═══ Input material

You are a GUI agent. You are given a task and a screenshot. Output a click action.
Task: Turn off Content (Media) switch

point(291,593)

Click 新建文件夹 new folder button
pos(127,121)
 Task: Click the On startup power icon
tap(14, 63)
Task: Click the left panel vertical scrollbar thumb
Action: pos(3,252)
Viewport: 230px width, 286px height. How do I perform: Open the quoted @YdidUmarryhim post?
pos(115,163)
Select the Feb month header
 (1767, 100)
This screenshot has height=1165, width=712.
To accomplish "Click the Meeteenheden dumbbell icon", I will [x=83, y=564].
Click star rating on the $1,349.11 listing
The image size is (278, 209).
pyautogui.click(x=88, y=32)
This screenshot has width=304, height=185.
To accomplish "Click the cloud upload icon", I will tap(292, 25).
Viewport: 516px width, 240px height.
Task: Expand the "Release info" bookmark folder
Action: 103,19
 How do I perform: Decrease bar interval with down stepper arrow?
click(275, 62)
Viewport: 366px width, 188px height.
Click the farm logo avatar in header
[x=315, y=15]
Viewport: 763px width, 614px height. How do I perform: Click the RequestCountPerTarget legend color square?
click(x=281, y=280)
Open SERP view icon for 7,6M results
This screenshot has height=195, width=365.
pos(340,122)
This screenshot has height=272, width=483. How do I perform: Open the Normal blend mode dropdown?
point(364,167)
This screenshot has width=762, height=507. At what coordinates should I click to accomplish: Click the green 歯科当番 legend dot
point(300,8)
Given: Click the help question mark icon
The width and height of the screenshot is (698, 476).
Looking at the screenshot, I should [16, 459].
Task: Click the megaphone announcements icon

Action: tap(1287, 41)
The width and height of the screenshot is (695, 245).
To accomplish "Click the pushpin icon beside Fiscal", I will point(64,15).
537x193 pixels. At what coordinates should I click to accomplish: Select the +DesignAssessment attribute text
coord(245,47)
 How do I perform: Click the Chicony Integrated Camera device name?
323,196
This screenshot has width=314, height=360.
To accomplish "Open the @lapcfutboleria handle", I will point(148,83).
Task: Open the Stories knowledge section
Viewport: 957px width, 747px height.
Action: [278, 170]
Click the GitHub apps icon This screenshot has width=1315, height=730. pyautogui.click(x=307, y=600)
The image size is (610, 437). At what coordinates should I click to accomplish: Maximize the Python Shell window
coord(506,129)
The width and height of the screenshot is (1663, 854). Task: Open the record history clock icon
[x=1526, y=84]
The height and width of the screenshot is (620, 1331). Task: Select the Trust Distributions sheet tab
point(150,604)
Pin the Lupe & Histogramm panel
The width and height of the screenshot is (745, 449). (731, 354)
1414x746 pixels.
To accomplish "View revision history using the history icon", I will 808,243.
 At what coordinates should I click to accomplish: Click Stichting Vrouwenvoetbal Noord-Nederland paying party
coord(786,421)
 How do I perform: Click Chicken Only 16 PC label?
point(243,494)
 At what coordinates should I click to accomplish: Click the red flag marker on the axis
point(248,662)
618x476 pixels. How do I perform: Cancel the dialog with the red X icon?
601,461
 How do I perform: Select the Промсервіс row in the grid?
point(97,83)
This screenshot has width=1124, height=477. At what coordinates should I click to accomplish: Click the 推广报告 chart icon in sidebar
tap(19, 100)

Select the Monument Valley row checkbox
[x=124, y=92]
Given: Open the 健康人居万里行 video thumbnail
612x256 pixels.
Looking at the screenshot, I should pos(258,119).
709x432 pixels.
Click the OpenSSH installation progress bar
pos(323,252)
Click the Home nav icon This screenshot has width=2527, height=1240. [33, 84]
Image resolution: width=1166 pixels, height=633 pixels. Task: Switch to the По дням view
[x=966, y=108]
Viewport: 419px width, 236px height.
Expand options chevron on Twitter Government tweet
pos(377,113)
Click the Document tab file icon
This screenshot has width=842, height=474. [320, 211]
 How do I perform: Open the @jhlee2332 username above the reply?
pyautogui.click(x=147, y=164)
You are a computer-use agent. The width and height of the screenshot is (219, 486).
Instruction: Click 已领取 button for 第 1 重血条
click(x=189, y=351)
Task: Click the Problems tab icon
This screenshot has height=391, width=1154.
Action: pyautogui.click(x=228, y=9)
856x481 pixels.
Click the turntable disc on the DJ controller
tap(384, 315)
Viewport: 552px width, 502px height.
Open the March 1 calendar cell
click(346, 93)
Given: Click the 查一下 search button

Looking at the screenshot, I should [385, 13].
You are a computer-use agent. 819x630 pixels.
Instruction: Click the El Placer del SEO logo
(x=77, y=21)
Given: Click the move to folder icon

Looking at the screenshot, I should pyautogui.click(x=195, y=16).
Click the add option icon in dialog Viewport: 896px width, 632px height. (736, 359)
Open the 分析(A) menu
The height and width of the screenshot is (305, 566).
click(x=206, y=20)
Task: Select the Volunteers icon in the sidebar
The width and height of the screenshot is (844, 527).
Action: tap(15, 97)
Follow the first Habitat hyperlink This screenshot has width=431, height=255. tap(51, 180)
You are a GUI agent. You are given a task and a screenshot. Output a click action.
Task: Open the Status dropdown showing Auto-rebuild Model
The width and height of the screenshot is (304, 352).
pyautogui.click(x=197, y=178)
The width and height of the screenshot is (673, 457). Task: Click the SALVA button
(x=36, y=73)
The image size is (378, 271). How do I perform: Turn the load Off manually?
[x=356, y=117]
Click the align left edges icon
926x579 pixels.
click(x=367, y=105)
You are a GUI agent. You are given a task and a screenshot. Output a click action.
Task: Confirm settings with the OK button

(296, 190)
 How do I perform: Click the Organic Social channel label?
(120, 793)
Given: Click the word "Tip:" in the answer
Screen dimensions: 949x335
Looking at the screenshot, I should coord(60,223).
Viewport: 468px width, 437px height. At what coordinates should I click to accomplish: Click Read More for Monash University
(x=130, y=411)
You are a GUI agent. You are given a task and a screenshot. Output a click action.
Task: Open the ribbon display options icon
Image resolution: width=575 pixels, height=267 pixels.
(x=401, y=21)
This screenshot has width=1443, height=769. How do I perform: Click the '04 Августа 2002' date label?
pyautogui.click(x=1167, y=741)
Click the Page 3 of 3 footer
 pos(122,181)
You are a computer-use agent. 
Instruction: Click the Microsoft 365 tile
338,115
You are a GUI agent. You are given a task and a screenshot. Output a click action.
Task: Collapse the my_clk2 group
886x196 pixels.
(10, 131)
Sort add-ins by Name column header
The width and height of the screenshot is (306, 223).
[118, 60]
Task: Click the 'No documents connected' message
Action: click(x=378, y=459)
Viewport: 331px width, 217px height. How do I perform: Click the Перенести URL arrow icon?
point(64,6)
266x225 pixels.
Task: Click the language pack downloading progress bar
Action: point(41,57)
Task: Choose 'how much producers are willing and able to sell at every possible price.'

══════

- What is needed:
Start to finish, restate the records above word for word.

- Your response:
You are a GUI agent. You are given a task and a screenshot. Output a click action.
Task: Turn off Content (Media) switch

point(291,593)

Click 新建文件夹 new folder button
pos(127,121)
 Task: Click the On startup power icon
tap(14, 63)
Task: Click the left panel vertical scrollbar thumb
Action: pos(3,252)
Viewport: 230px width, 286px height. How do I perform: Open the quoted @YdidUmarryhim post?
pos(115,163)
Select the Feb month header
 (1767, 100)
This screenshot has height=1165, width=712.
To accomplish "Click the Meeteenheden dumbbell icon", I will [x=83, y=564].
Click star rating on the $1,349.11 listing
The image size is (278, 209).
pyautogui.click(x=88, y=32)
This screenshot has width=304, height=185.
To accomplish "Click the cloud upload icon", I will tap(292, 25).
Viewport: 516px width, 240px height.
Task: Expand the "Release info" bookmark folder
Action: 103,19
 How do I perform: Decrease bar interval with down stepper arrow?
click(275, 62)
Viewport: 366px width, 188px height.
Click the farm logo avatar in header
[x=315, y=15]
Viewport: 763px width, 614px height. How do I perform: Click the RequestCountPerTarget legend color square?
click(x=281, y=280)
Open SERP view icon for 7,6M results
This screenshot has height=195, width=365.
pos(340,122)
This screenshot has height=272, width=483. How do I perform: Open the Normal blend mode dropdown?
point(364,167)
This screenshot has width=762, height=507. At what coordinates should I click to accomplish: Click the green 歯科当番 legend dot
point(300,8)
Given: Click the help question mark icon
The width and height of the screenshot is (698, 476).
Looking at the screenshot, I should [16, 459].
Task: Click the megaphone announcements icon

Action: tap(1287, 41)
The width and height of the screenshot is (695, 245).
To accomplish "Click the pushpin icon beside Fiscal", I will point(64,15).
537x193 pixels. At what coordinates should I click to accomplish: Select the +DesignAssessment attribute text
coord(245,47)
 How do I perform: Click the Chicony Integrated Camera device name?
323,196
This screenshot has width=314, height=360.
To accomplish "Open the @lapcfutboleria handle", I will point(148,83).
Task: Open the Stories knowledge section
Viewport: 957px width, 747px height.
Action: [278, 170]
Click the GitHub apps icon This screenshot has width=1315, height=730. pyautogui.click(x=307, y=600)
The image size is (610, 437). At what coordinates should I click to accomplish: Maximize the Python Shell window
coord(506,129)
The width and height of the screenshot is (1663, 854). Task: Open the record history clock icon
[x=1526, y=84]
The height and width of the screenshot is (620, 1331). Task: Select the Trust Distributions sheet tab
point(150,604)
Pin the Lupe & Histogramm panel
The width and height of the screenshot is (745, 449). (731, 354)
1414x746 pixels.
To accomplish "View revision history using the history icon", I will 808,243.
 At what coordinates should I click to accomplish: Click Stichting Vrouwenvoetbal Noord-Nederland paying party
coord(786,421)
 How do I perform: Click Chicken Only 16 PC label?
point(243,494)
 At what coordinates should I click to accomplish: Click the red flag marker on the axis
point(248,662)
618x476 pixels. How do I perform: Cancel the dialog with the red X icon?
601,461
 How do I perform: Select the Промсервіс row in the grid?
point(97,83)
This screenshot has width=1124, height=477. At what coordinates should I click to accomplish: Click the 推广报告 chart icon in sidebar
tap(19, 100)

Select the Monument Valley row checkbox
[x=124, y=92]
Given: Open the 健康人居万里行 video thumbnail
612x256 pixels.
Looking at the screenshot, I should pos(258,119).
709x432 pixels.
Click the OpenSSH installation progress bar
pos(323,252)
Click the Home nav icon This screenshot has width=2527, height=1240. [33, 84]
Image resolution: width=1166 pixels, height=633 pixels. Task: Switch to the По дням view
[x=966, y=108]
Viewport: 419px width, 236px height.
Expand options chevron on Twitter Government tweet
pos(377,113)
Click the Document tab file icon
This screenshot has width=842, height=474. [320, 211]
 How do I perform: Open the @jhlee2332 username above the reply?
pyautogui.click(x=147, y=164)
You are a computer-use agent. The width and height of the screenshot is (219, 486).
Instruction: Click 已领取 button for 第 1 重血条
click(x=189, y=351)
Task: Click the Problems tab icon
This screenshot has height=391, width=1154.
Action: pyautogui.click(x=228, y=9)
856x481 pixels.
Click the turntable disc on the DJ controller
tap(384, 315)
Viewport: 552px width, 502px height.
Open the March 1 calendar cell
click(346, 93)
Given: Click the 查一下 search button

Looking at the screenshot, I should [385, 13].
You are a computer-use agent. 819x630 pixels.
Instruction: Click the El Placer del SEO logo
(x=77, y=21)
Given: Click the move to folder icon

Looking at the screenshot, I should pyautogui.click(x=195, y=16).
Click the add option icon in dialog Viewport: 896px width, 632px height. (736, 359)
Open the 分析(A) menu
The height and width of the screenshot is (305, 566).
click(x=206, y=20)
Task: Select the Volunteers icon in the sidebar
The width and height of the screenshot is (844, 527).
Action: tap(15, 97)
Follow the first Habitat hyperlink This screenshot has width=431, height=255. tap(51, 180)
You are a GUI agent. You are given a task and a screenshot. Output a click action.
Task: Open the Status dropdown showing Auto-rebuild Model
The width and height of the screenshot is (304, 352).
pyautogui.click(x=197, y=178)
The width and height of the screenshot is (673, 457). Task: Click the SALVA button
(x=36, y=73)
The image size is (378, 271). How do I perform: Turn the load Off manually?
[x=356, y=117]
Click the align left edges icon
926x579 pixels.
click(x=367, y=105)
You are a GUI agent. You are given a task and a screenshot. Output a click action.
Task: Confirm settings with the OK button

(296, 190)
 How do I perform: Click the Organic Social channel label?
(120, 793)
Given: Click the word "Tip:" in the answer
Screen dimensions: 949x335
Looking at the screenshot, I should coord(60,223).
Viewport: 468px width, 437px height. At what coordinates should I click to accomplish: Click Read More for Monash University
(x=130, y=411)
You are a GUI agent. You are given a task and a screenshot. Output a click action.
Task: Open the ribbon display options icon
Image resolution: width=575 pixels, height=267 pixels.
(x=401, y=21)
This screenshot has width=1443, height=769. How do I perform: Click the '04 Августа 2002' date label?
pyautogui.click(x=1167, y=741)
Click the Page 3 of 3 footer
 pos(122,181)
You are a computer-use agent. 
Instruction: Click the Microsoft 365 tile
338,115
You are a GUI agent. You are given a task and a screenshot. Output a click action.
Task: Collapse the my_clk2 group
886x196 pixels.
(10, 131)
Sort add-ins by Name column header
The width and height of the screenshot is (306, 223).
[118, 60]
Task: Click the 'No documents connected' message
Action: click(x=378, y=459)
Viewport: 331px width, 217px height. How do I perform: Click the Перенести URL arrow icon?
point(64,6)
266x225 pixels.
Task: Click the language pack downloading progress bar
Action: point(41,57)
Task: Choose 'how much producers are willing and able to sell at every possible price.'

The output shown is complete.